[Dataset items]
::::
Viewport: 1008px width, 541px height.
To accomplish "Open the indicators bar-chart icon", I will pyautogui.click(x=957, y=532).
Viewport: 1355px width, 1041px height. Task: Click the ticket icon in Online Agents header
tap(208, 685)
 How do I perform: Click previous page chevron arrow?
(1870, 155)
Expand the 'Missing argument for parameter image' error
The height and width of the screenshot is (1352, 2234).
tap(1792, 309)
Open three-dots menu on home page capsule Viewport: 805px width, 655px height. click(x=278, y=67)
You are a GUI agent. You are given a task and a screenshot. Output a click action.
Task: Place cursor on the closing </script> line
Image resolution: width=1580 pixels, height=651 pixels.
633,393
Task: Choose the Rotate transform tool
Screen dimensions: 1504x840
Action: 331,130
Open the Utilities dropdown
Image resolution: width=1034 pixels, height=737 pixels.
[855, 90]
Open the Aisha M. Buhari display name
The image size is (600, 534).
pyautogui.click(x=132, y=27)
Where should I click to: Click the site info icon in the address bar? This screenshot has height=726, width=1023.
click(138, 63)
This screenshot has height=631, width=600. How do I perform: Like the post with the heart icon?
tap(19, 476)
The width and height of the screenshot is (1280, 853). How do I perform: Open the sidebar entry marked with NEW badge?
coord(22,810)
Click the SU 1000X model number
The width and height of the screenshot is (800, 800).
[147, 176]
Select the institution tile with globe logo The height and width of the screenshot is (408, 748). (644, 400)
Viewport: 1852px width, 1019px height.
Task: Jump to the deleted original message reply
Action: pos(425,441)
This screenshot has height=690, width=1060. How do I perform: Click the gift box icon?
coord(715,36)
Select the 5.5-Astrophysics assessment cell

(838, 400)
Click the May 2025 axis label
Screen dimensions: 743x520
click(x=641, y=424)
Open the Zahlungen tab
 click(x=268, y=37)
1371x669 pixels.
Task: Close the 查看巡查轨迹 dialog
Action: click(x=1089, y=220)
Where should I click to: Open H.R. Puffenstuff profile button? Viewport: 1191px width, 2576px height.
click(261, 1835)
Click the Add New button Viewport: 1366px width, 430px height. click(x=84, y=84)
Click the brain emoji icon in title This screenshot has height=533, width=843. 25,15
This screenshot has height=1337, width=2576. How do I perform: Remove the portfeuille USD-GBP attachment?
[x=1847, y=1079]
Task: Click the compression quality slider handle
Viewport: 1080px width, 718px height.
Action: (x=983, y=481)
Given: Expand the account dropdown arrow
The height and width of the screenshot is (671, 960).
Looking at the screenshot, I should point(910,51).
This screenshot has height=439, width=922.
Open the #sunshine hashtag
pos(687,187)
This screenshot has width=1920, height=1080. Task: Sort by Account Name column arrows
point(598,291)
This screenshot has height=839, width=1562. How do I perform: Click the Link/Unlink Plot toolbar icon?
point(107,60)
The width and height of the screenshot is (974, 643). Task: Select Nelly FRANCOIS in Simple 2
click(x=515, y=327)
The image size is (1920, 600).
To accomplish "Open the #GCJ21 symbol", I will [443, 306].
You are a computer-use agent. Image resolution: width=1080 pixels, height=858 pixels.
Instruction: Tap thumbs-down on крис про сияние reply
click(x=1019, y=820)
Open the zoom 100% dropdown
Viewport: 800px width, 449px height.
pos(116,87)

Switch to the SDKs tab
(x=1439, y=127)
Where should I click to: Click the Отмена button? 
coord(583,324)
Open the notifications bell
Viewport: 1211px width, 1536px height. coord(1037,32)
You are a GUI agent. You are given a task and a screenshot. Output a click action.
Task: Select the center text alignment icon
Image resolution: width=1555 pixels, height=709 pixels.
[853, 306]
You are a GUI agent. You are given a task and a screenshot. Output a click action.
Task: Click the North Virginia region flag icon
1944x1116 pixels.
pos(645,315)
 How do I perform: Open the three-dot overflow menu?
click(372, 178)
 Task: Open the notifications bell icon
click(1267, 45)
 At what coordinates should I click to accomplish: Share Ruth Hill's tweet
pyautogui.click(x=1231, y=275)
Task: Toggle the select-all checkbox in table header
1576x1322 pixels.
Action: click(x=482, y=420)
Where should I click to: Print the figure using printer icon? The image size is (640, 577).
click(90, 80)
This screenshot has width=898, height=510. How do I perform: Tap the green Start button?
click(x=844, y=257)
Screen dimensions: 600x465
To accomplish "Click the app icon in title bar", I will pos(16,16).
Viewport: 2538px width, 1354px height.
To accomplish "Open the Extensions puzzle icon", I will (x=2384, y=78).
::::
*DO THIS:* Update the rows above by replacing each occurrence of "Where should I click to" with "Where do I click to", keeping everything else the same.

*FINAL RESULT:*
Viewport: 1008px width, 541px height.
To accomplish "Open the indicators bar-chart icon", I will pyautogui.click(x=957, y=532).
Viewport: 1355px width, 1041px height. Task: Click the ticket icon in Online Agents header
tap(208, 685)
 How do I perform: Click previous page chevron arrow?
(1870, 155)
Expand the 'Missing argument for parameter image' error
The height and width of the screenshot is (1352, 2234).
tap(1792, 309)
Open three-dots menu on home page capsule Viewport: 805px width, 655px height. click(x=278, y=67)
You are a GUI agent. You are given a task and a screenshot. Output a click action.
Task: Place cursor on the closing </script> line
Image resolution: width=1580 pixels, height=651 pixels.
633,393
Task: Choose the Rotate transform tool
Screen dimensions: 1504x840
Action: 331,130
Open the Utilities dropdown
Image resolution: width=1034 pixels, height=737 pixels.
[855, 90]
Open the Aisha M. Buhari display name
The image size is (600, 534).
pyautogui.click(x=132, y=27)
Where do I click to: Click the site info icon in the address bar? This screenshot has height=726, width=1023.
click(138, 63)
This screenshot has height=631, width=600. How do I perform: Like the post with the heart icon?
tap(19, 476)
The width and height of the screenshot is (1280, 853). How do I perform: Open the sidebar entry marked with NEW badge?
coord(22,810)
Click the SU 1000X model number
The width and height of the screenshot is (800, 800).
[147, 176]
Select the institution tile with globe logo The height and width of the screenshot is (408, 748). (644, 400)
Viewport: 1852px width, 1019px height.
Task: Jump to the deleted original message reply
Action: pos(425,441)
This screenshot has height=690, width=1060. How do I perform: Click the gift box icon?
coord(715,36)
Select the 5.5-Astrophysics assessment cell

(838, 400)
Click the May 2025 axis label
Screen dimensions: 743x520
click(x=641, y=424)
Open the Zahlungen tab
 click(x=268, y=37)
1371x669 pixels.
Task: Close the 查看巡查轨迹 dialog
Action: click(x=1089, y=220)
Where do I click to: Open H.R. Puffenstuff profile button? Viewport: 1191px width, 2576px height.
click(261, 1835)
Click the Add New button Viewport: 1366px width, 430px height. click(x=84, y=84)
Click the brain emoji icon in title This screenshot has height=533, width=843. 25,15
This screenshot has height=1337, width=2576. How do I perform: Remove the portfeuille USD-GBP attachment?
[x=1847, y=1079]
Task: Click the compression quality slider handle
Viewport: 1080px width, 718px height.
Action: (x=983, y=481)
Given: Expand the account dropdown arrow
The height and width of the screenshot is (671, 960).
Looking at the screenshot, I should point(910,51).
This screenshot has height=439, width=922.
Open the #sunshine hashtag
pos(687,187)
This screenshot has width=1920, height=1080. Task: Sort by Account Name column arrows
point(598,291)
This screenshot has height=839, width=1562. How do I perform: Click the Link/Unlink Plot toolbar icon?
point(107,60)
The width and height of the screenshot is (974, 643). Task: Select Nelly FRANCOIS in Simple 2
click(x=515, y=327)
The image size is (1920, 600).
To accomplish "Open the #GCJ21 symbol", I will [443, 306].
You are a computer-use agent. Image resolution: width=1080 pixels, height=858 pixels.
Instruction: Tap thumbs-down on крис про сияние reply
click(x=1019, y=820)
Open the zoom 100% dropdown
Viewport: 800px width, 449px height.
pos(116,87)

Switch to the SDKs tab
(x=1439, y=127)
Where do I click to: Click the Отмена button? 
coord(583,324)
Open the notifications bell
Viewport: 1211px width, 1536px height. coord(1037,32)
You are a GUI agent. You are given a task and a screenshot. Output a click action.
Task: Select the center text alignment icon
Image resolution: width=1555 pixels, height=709 pixels.
[853, 306]
You are a GUI agent. You are given a task and a screenshot. Output a click action.
Task: Click the North Virginia region flag icon
1944x1116 pixels.
pos(645,315)
 How do I perform: Open the three-dot overflow menu?
click(372, 178)
 Task: Open the notifications bell icon
click(1267, 45)
 At what coordinates should I click to accomplish: Share Ruth Hill's tweet
pyautogui.click(x=1231, y=275)
Task: Toggle the select-all checkbox in table header
1576x1322 pixels.
Action: click(x=482, y=420)
Where do I click to: Print the figure using printer icon? The image size is (640, 577).
click(90, 80)
This screenshot has width=898, height=510. How do I perform: Tap the green Start button?
click(x=844, y=257)
Screen dimensions: 600x465
To accomplish "Click the app icon in title bar", I will pos(16,16).
Viewport: 2538px width, 1354px height.
To accomplish "Open the Extensions puzzle icon", I will (x=2384, y=78).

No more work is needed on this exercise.